→ TASK GOAL
Where a line of the records holds the string "Given", copy that line.

──────

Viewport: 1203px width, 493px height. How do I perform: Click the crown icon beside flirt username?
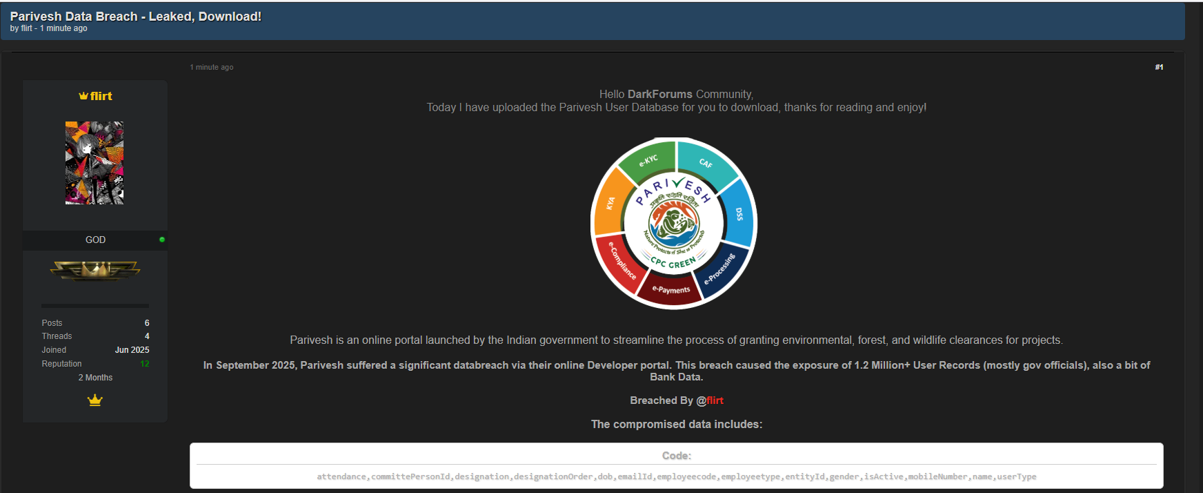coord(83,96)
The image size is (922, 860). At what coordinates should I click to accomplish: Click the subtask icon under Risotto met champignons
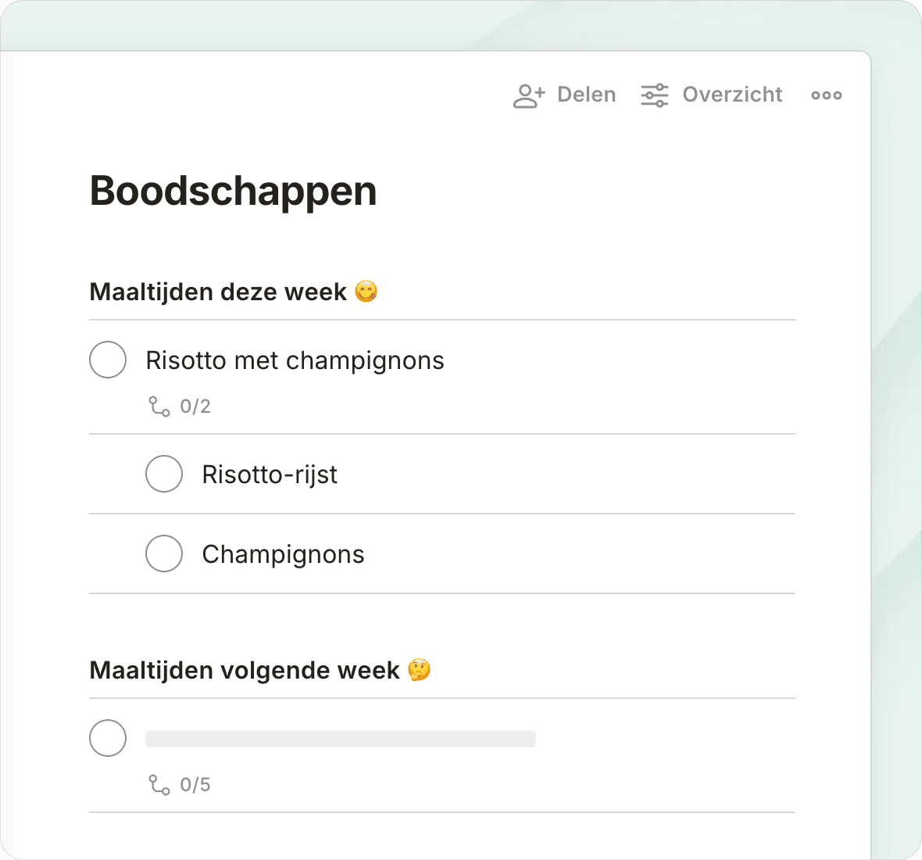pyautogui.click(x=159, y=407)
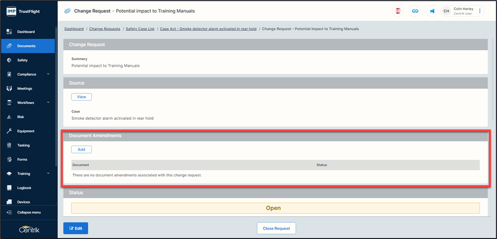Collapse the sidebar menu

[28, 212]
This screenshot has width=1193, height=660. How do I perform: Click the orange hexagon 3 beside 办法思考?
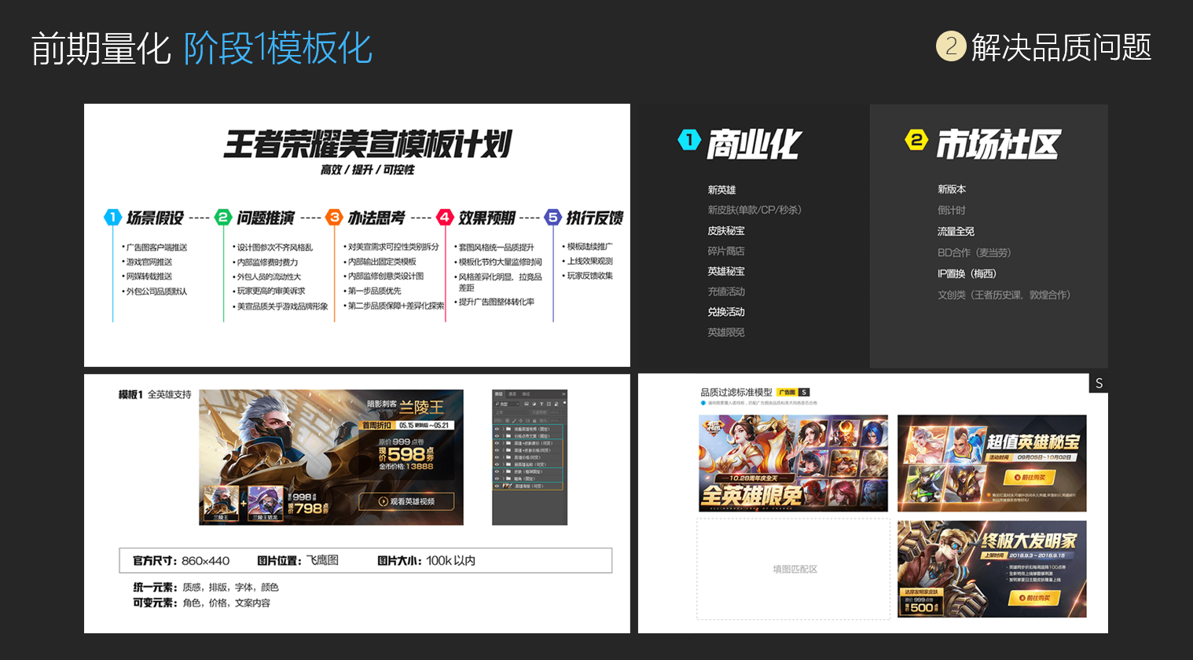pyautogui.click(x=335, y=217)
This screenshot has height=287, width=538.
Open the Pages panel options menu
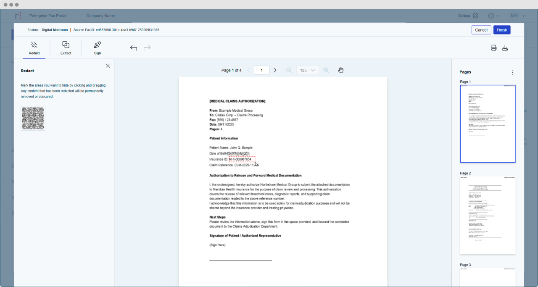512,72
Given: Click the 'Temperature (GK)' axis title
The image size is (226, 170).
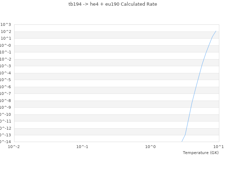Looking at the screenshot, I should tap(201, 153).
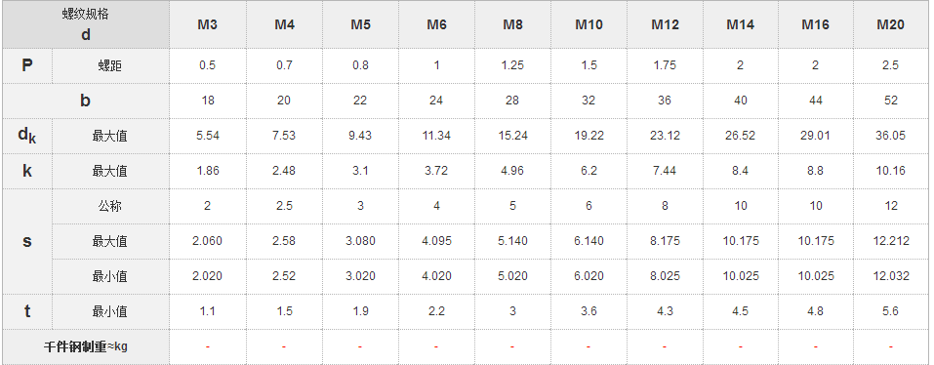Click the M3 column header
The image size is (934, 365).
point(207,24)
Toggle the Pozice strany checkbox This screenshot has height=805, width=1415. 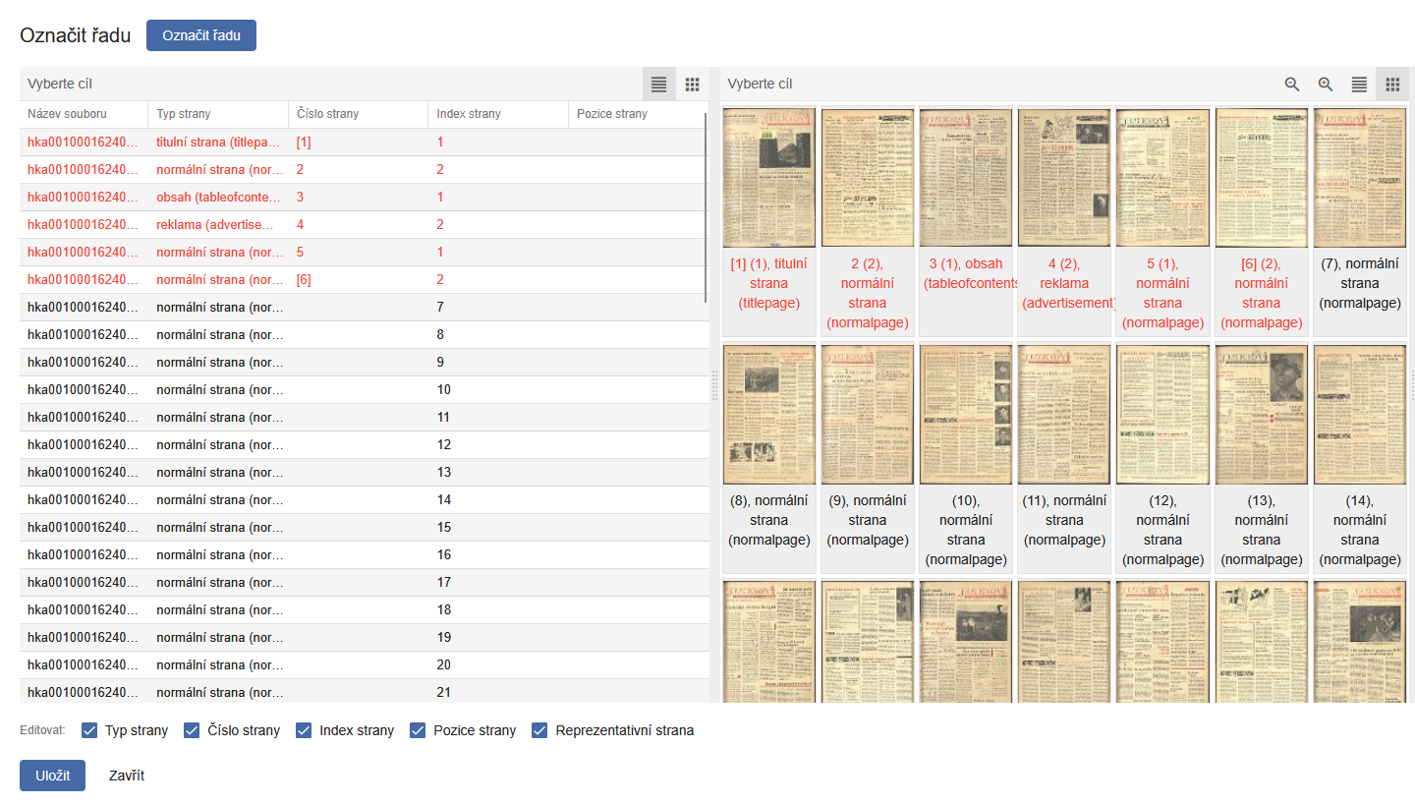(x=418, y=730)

──────

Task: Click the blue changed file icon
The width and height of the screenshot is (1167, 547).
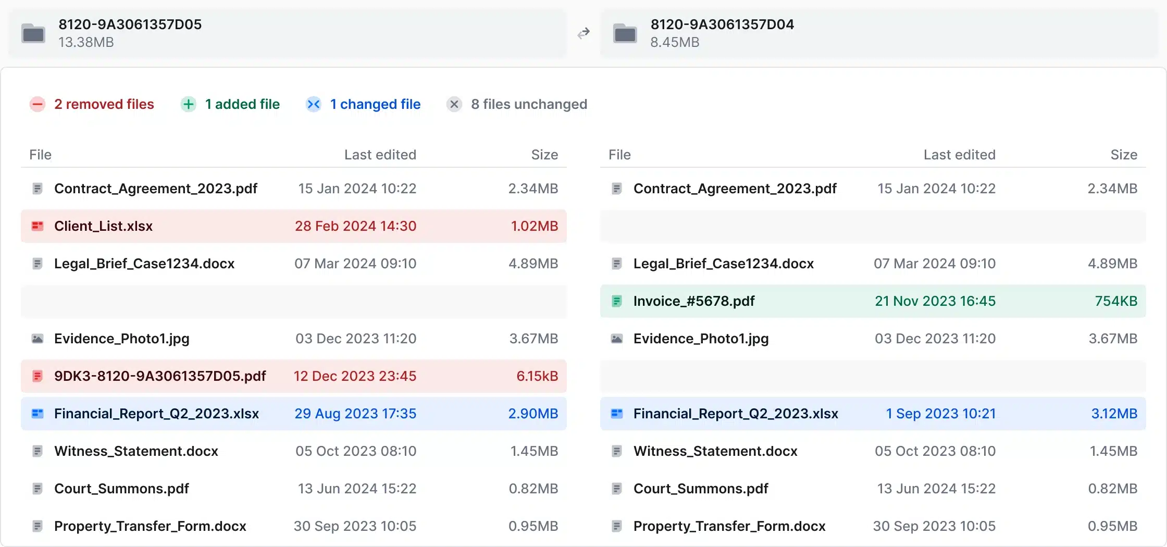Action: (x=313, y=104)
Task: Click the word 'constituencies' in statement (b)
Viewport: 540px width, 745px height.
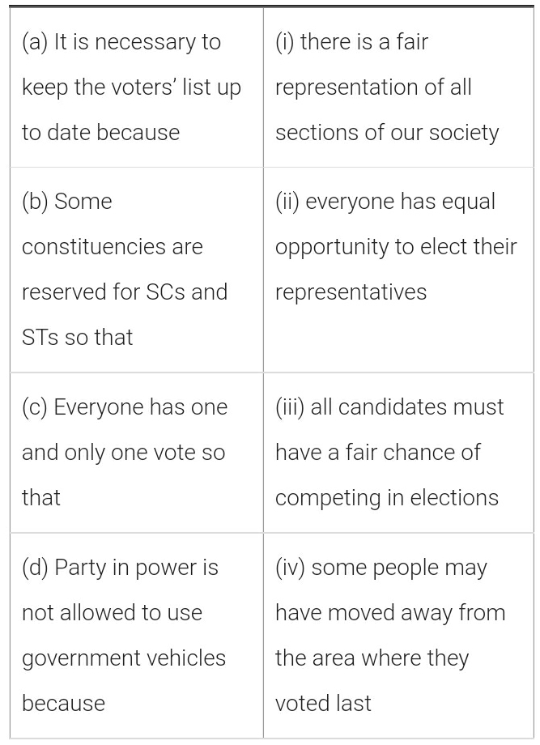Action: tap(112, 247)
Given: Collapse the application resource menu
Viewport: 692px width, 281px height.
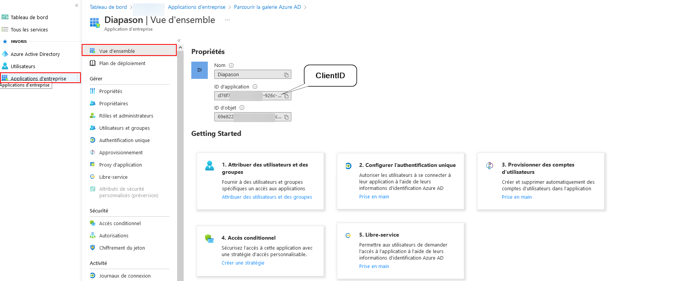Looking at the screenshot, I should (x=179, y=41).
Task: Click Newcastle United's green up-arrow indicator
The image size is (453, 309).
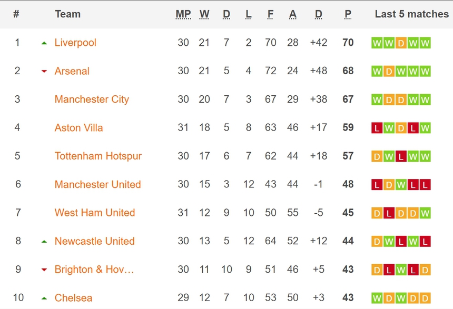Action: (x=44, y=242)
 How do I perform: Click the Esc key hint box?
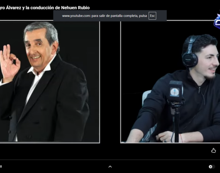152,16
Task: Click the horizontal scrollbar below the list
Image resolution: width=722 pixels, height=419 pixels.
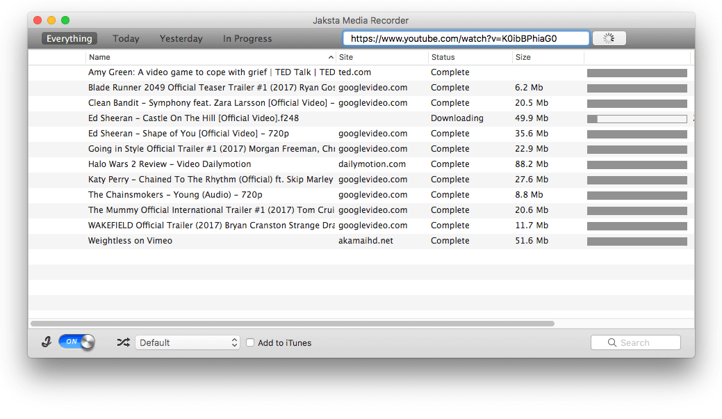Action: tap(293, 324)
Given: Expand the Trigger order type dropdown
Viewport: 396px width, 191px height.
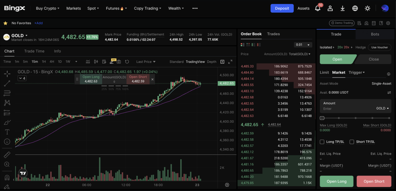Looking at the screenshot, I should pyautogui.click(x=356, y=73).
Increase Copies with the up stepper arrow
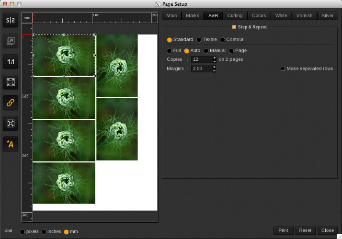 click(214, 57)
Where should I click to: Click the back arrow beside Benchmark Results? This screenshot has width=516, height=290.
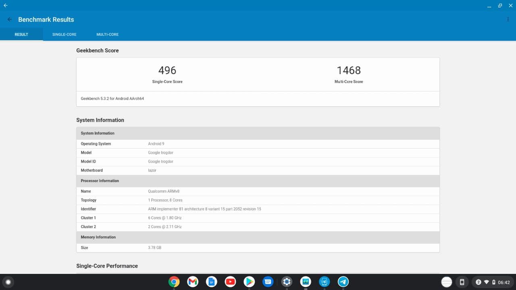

──────

→ OUTPUT OF THE EXERCISE
Given: Click the 'Temperature (GK)' axis title
Given: Collapse the application resource menu
Given: Expand the Trigger order type dropdown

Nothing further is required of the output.